### Aim of the exercise
Would you please transcribe the data in full and exactly, excluding images?

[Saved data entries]
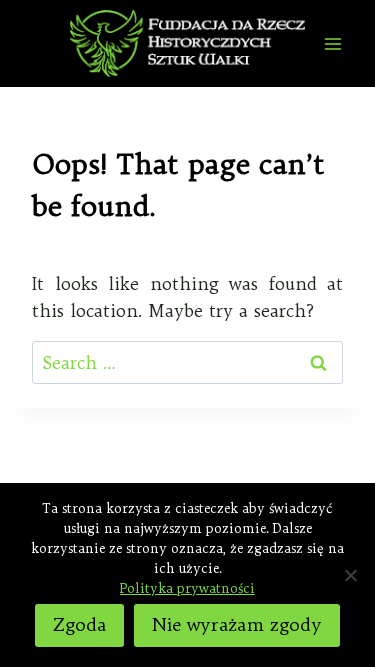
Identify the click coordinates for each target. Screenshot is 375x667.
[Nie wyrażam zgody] (350, 575)
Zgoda (79, 624)
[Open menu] (332, 43)
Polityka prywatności (187, 588)
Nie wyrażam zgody (237, 624)
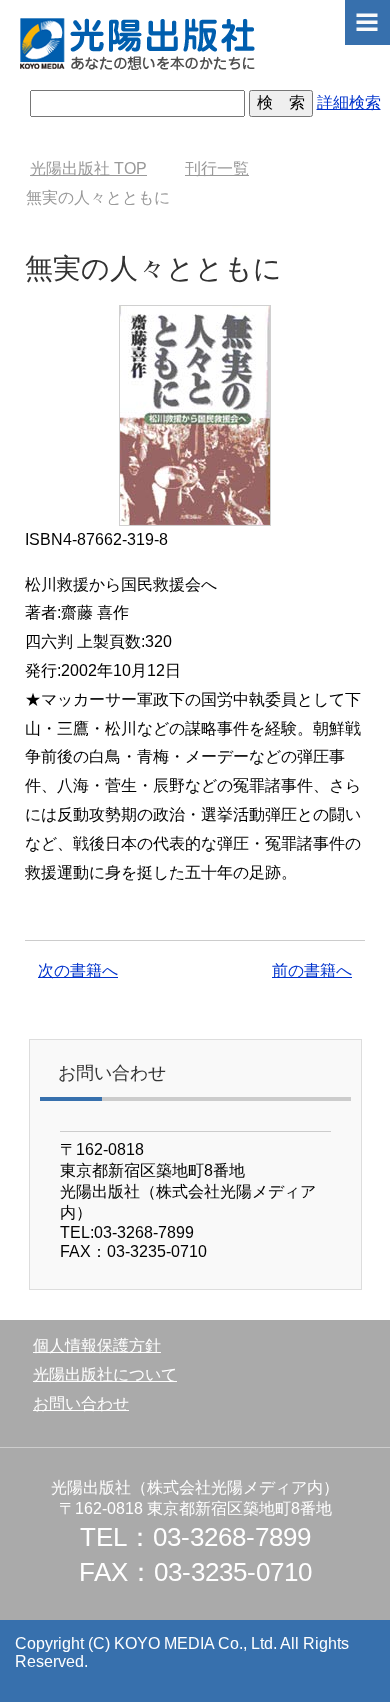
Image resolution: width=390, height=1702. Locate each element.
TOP (88, 168)
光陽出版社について (105, 1374)
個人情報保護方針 (97, 1345)
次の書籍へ (78, 970)
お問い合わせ (81, 1403)
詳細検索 (349, 102)
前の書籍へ (312, 970)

### Solution
Identify the click coordinates for each target. Screenshot is 375x667.
[Nie wyrażam zgody] (350, 575)
Zgoda (79, 624)
[Open menu] (332, 43)
Polityka prywatności (187, 588)
Nie wyrażam zgody (237, 624)
Image resolution: width=390, height=1702. Locate each element.
TOP (88, 168)
光陽出版社について (105, 1374)
個人情報保護方針 (97, 1345)
次の書籍へ (78, 970)
お問い合わせ (81, 1403)
詳細検索 (349, 102)
前の書籍へ (312, 970)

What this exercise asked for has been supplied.